# DO THIS
Present each line of the entries below as a numbered list, skipping any blank lines and leaving out the pictures.

-=-=-=-=-

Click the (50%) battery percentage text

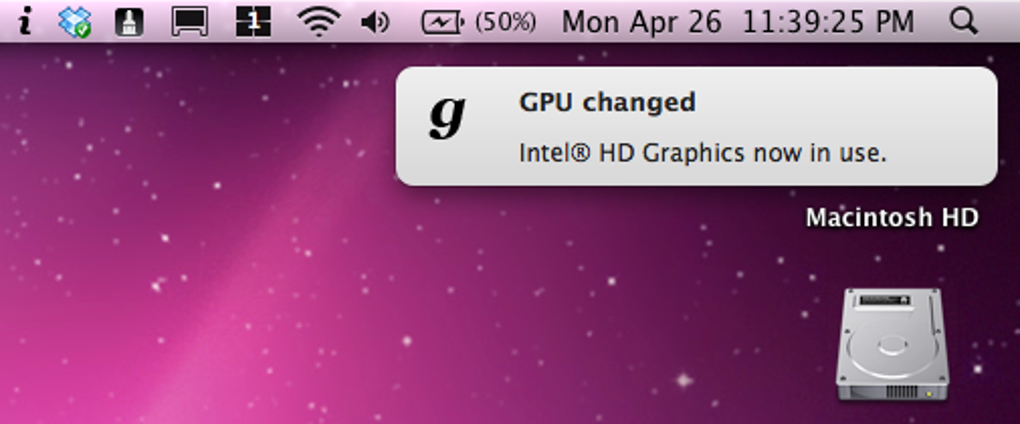pos(505,22)
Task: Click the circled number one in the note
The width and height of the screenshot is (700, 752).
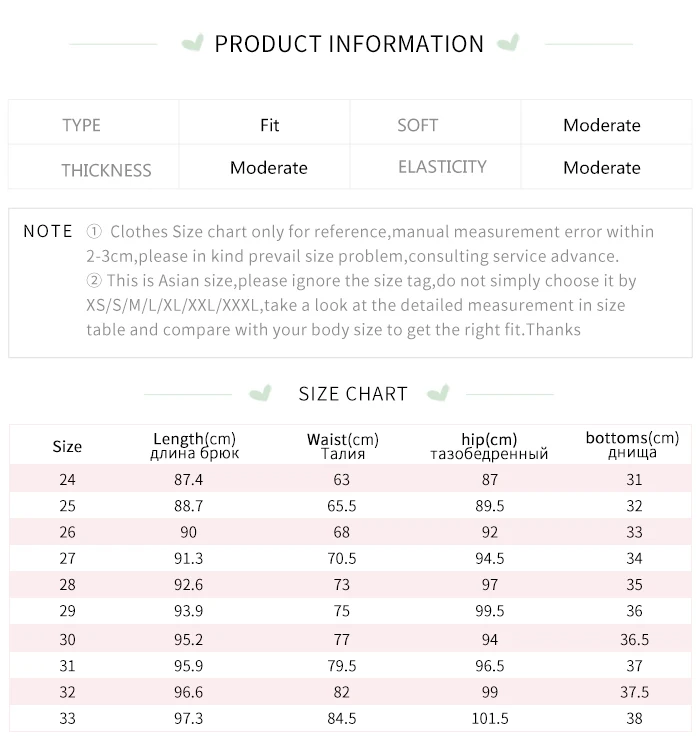Action: (x=94, y=232)
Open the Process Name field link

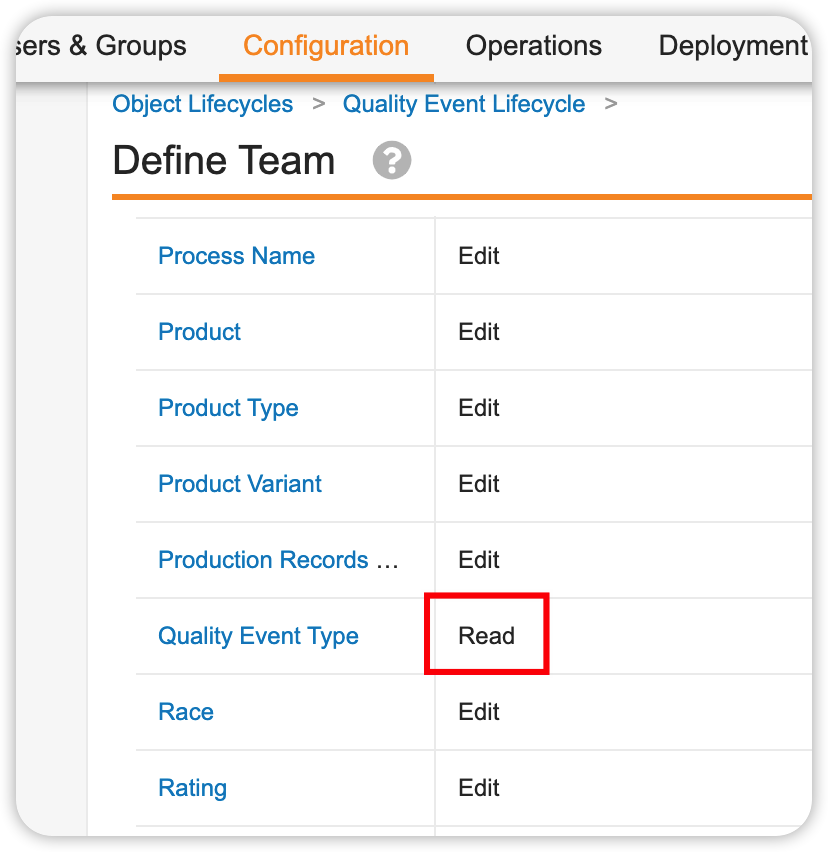(236, 256)
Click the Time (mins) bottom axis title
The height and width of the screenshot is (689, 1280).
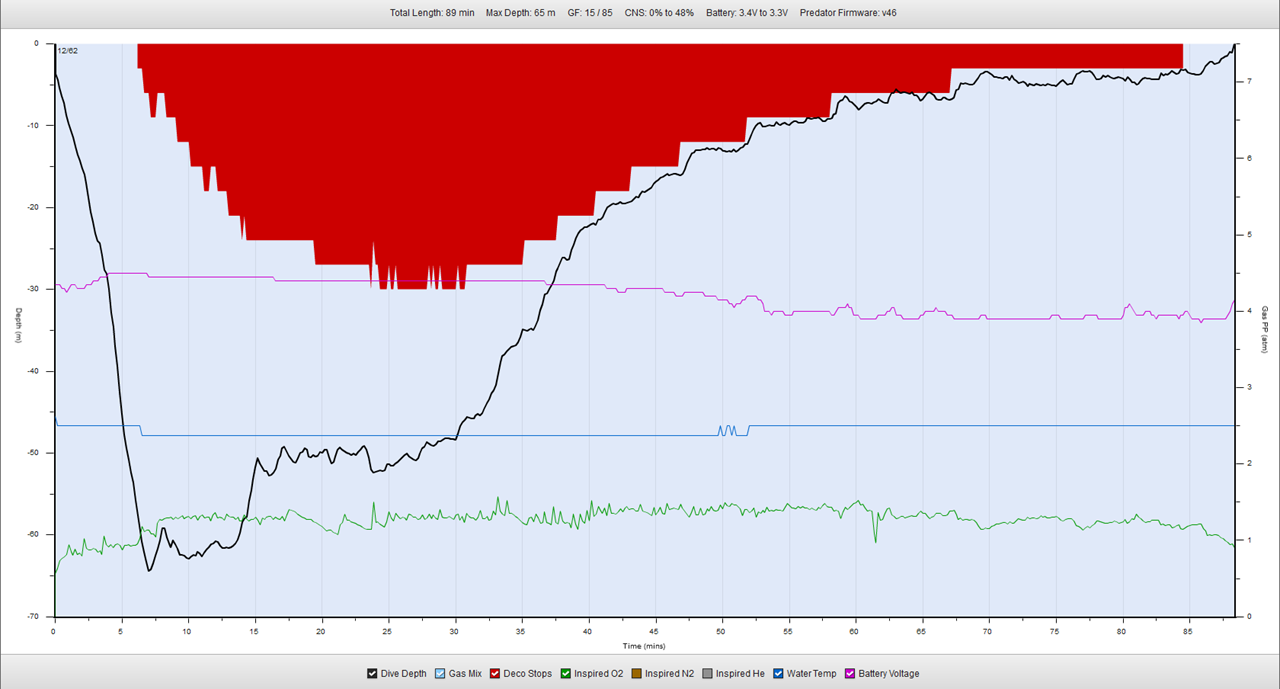tap(643, 647)
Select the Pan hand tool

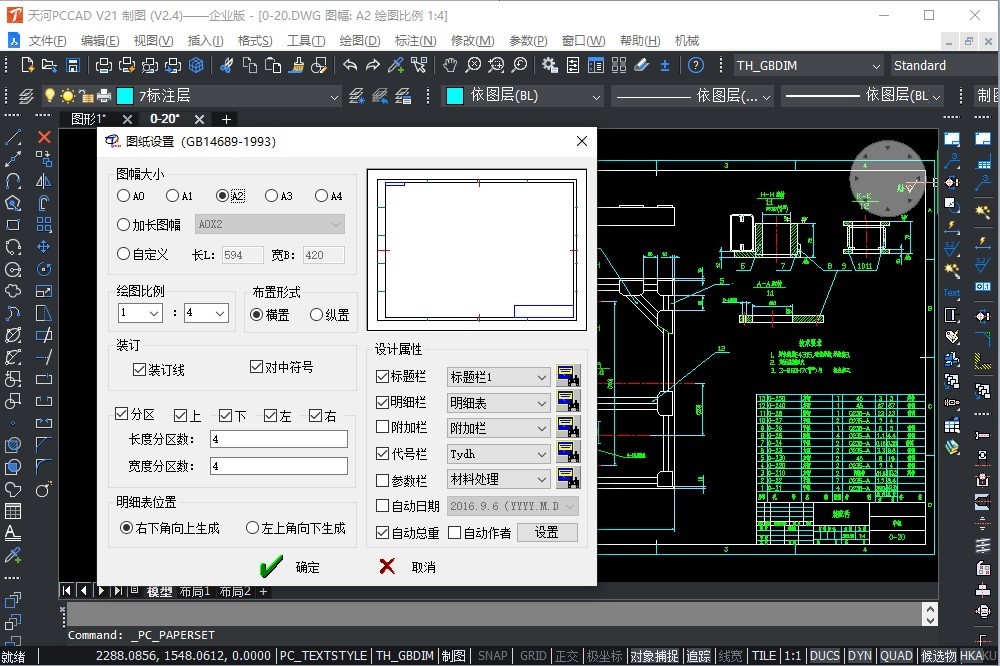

-=-=-=-=-

# OUTPUT FOR THIS TASK
1. Click the (50%) battery percentage text
2. pos(505,22)
3. Task: Click the circled number one in the note
4. The width and height of the screenshot is (700, 752).
5. Action: (x=94, y=232)
6. Open the Process Name field link
7. (236, 256)
8. Click the Time (mins) bottom axis title
9. The height and width of the screenshot is (689, 1280).
10. tap(643, 647)
11. Select the Pan hand tool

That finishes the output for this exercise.